Recast the lines below as a numbered list, leaving out blank lines, and include only everything from the line that contains "Open the Headers tab" down to the line that contains "point(261,247)", both ends included.

### ENTRIES
++++
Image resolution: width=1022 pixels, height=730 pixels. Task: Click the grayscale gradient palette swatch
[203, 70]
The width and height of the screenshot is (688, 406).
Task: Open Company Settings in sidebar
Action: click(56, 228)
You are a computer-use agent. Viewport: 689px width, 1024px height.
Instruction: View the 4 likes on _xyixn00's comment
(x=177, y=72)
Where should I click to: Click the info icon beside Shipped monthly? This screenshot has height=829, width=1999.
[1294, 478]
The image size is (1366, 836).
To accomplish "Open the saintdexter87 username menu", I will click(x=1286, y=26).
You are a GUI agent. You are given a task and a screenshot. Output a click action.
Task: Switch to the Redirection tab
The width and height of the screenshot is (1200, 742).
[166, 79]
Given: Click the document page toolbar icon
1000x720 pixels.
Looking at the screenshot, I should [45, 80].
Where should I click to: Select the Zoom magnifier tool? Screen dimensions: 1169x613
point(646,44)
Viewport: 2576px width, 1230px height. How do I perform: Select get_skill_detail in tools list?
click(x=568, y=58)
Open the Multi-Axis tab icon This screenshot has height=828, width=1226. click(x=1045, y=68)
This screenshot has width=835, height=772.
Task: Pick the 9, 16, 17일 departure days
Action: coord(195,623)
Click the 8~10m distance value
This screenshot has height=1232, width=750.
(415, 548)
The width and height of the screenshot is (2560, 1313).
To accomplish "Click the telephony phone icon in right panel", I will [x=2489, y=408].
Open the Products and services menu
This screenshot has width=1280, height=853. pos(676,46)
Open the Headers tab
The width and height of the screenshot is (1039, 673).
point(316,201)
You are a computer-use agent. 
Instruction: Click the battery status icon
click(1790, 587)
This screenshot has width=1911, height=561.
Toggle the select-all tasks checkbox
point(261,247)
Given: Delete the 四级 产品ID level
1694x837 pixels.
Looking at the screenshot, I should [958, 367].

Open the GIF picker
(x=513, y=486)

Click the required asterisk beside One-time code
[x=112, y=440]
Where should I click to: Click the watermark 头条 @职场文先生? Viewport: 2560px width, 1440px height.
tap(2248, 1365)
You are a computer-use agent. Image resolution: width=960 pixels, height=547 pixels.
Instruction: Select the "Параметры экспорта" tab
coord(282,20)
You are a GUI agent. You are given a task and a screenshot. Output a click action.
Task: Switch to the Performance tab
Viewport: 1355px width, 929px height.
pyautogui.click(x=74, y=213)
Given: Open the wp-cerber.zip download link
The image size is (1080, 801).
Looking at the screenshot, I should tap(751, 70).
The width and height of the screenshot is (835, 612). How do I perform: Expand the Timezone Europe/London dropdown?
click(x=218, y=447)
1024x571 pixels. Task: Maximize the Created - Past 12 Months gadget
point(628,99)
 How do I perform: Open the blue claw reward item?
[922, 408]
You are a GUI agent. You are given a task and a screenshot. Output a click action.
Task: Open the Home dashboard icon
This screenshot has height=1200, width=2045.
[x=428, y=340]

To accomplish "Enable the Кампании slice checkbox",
++++
### RESPONSE TO THIS EXERCISE
1. Open the Headers tab
2. The width and height of the screenshot is (1039, 673).
3. point(316,201)
4. You are a computer-use agent. 
5. Instruction: Click the battery status icon
6. click(1790, 587)
7. This screenshot has width=1911, height=561.
8. Toggle the select-all tasks checkbox
9. point(261,247)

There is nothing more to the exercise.